Maya Jasanoff (Owen Egan)

Harvard University history professor Maya Jasanoff has won the $75,000 (U.S.) Cundill History Prize for her book The Dawn Watch: Joseph Conrad in a Global World. Jasanoff brings a personal perspective to the biography by retracing many of Conrad’s travels, including sailing from East Asia to Europe on a cargo ship and travelling 1,000 miles down the Congo River.

Jasanoff was named the winner of the world’s largest prize for historical non-fiction writing, administered by McGill University in honour of alumnus F. Peter Cundill, at a gala presentation at the Montreal Museum of Fine Arts.
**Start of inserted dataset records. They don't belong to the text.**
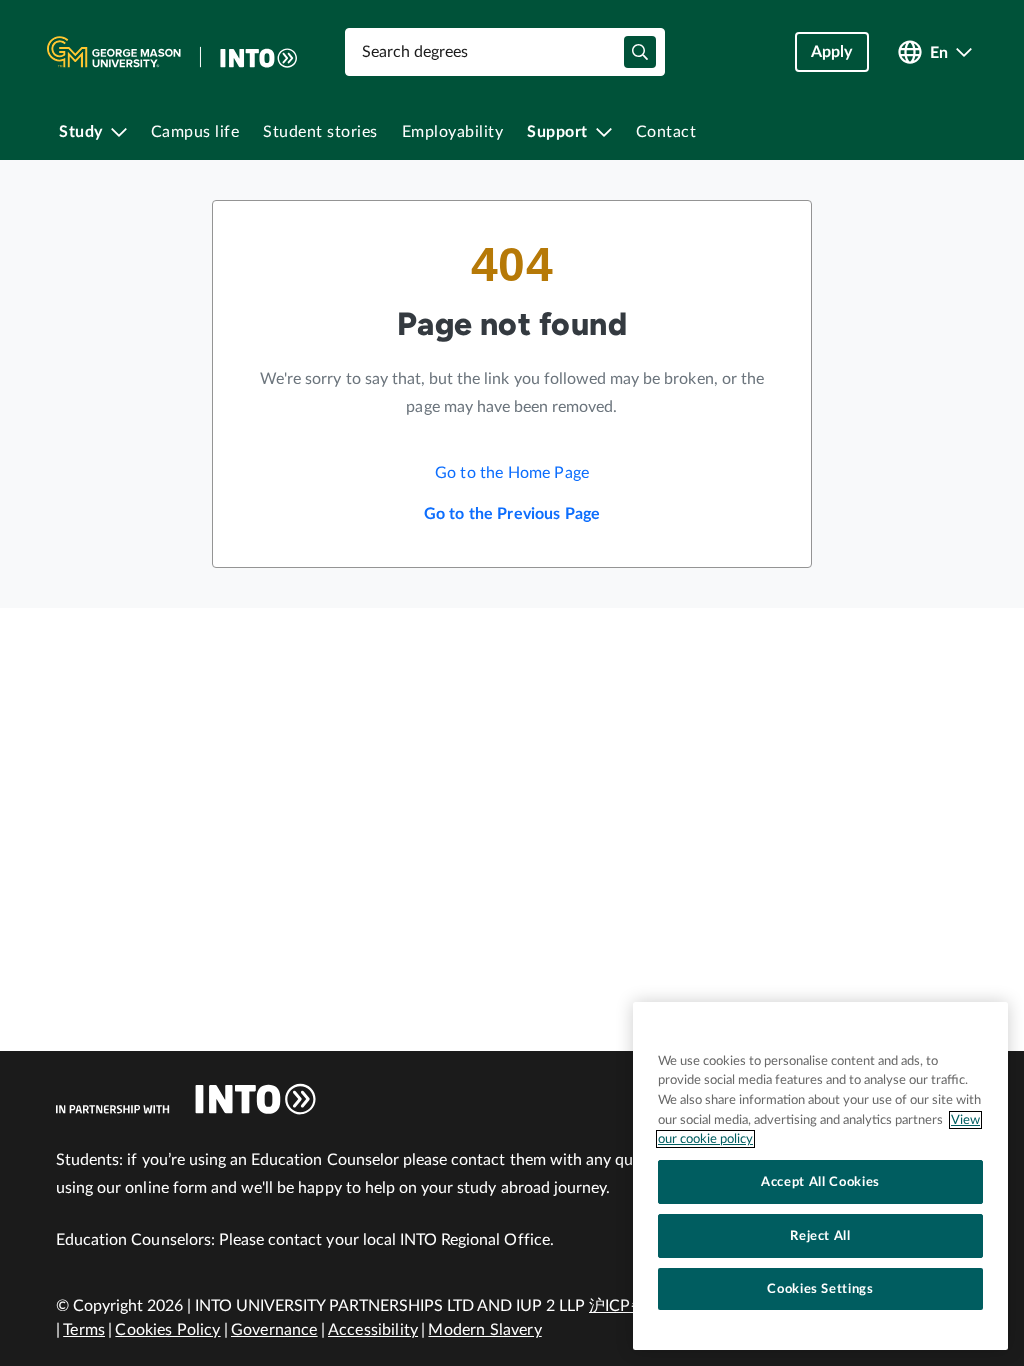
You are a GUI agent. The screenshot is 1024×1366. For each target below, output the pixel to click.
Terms (84, 1330)
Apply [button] (832, 52)
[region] (820, 1176)
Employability (453, 132)
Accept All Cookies (820, 1182)
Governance (274, 1330)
During the announcement, jury chair Mark Gilbert cited her “remarkable research, an eye for telling detail, a roving spirit similar to Conrad’s own, and a gift for historical narrative.”

The other finalists, Caroline Fraser for her biography, Prairie Fires: The American Dreams of Laura Ingalls Wilder, and Sam White for his book on how climate shaped the European colonization of North America, A Cold Welcome: The Little Ice Age and Europe’s Encounter with North America, each received $10,000 (U.S.).

“This book, more than my previous books, was experimental in the way I was telling the story and it was self-consciously literary,” Jasanoff told the Montreal Gazette. “And I thought that might make it unpalatable to my peers in the field. So it’s pretty great to find that history has a place for rule-bending.”